[Stored data]

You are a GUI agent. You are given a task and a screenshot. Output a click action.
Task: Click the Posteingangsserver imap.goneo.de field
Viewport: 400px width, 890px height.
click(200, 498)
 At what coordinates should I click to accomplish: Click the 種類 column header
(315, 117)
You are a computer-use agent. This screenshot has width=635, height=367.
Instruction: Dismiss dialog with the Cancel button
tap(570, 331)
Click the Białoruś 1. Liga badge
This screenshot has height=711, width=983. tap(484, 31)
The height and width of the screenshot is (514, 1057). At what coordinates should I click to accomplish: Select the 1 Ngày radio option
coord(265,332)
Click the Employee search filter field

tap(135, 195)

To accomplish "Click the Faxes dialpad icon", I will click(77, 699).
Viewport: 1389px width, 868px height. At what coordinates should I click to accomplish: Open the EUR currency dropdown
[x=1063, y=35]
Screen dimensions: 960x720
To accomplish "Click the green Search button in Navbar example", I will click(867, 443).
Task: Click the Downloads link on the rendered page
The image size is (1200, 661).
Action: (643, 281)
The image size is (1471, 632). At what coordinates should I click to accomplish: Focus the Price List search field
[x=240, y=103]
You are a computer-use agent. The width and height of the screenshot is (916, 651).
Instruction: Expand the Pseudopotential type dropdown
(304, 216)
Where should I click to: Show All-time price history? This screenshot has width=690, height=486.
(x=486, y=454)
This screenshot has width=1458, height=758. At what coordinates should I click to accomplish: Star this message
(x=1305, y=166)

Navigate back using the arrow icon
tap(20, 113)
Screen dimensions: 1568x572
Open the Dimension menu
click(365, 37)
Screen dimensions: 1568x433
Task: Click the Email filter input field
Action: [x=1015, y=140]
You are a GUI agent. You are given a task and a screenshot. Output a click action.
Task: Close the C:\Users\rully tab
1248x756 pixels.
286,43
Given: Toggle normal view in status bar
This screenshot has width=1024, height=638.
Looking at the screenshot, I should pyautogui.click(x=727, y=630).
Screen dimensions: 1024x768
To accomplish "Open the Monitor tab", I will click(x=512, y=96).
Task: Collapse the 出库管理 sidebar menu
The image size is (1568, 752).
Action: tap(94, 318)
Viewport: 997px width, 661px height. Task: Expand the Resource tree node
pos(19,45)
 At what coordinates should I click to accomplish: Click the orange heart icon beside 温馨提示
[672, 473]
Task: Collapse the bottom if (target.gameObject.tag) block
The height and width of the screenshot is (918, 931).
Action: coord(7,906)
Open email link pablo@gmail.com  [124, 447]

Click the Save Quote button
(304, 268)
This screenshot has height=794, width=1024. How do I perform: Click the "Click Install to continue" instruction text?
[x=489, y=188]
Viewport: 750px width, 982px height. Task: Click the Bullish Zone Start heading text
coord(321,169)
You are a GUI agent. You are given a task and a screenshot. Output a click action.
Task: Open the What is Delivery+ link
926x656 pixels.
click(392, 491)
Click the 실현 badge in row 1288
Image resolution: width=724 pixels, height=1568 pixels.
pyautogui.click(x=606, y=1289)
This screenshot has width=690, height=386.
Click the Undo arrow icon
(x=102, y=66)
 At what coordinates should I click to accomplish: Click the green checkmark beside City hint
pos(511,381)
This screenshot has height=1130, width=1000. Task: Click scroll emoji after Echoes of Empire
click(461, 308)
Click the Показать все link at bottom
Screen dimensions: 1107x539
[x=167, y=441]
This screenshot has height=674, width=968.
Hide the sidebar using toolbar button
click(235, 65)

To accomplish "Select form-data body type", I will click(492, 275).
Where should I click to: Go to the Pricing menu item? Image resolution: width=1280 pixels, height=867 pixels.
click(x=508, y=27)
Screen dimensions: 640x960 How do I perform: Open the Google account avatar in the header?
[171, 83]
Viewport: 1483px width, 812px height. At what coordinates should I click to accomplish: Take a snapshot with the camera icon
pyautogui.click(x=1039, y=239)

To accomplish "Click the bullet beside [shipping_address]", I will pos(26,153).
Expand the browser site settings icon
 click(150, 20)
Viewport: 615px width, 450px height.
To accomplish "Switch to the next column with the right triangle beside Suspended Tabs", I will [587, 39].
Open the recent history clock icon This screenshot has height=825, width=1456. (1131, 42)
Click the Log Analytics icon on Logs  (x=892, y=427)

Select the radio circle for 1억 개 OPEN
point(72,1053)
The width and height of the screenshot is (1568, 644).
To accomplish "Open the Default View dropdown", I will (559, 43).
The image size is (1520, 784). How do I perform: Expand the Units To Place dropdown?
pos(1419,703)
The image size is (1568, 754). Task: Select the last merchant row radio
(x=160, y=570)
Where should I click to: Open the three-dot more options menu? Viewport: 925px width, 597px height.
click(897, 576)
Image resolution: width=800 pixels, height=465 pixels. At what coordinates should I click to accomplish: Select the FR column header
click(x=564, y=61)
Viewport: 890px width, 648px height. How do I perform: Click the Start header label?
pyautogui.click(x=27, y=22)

[Task description]
Count the lines in the rows above that contain the word "This", treating uppercase and lowercase as different, and give only the number.

[Solved exercise]
10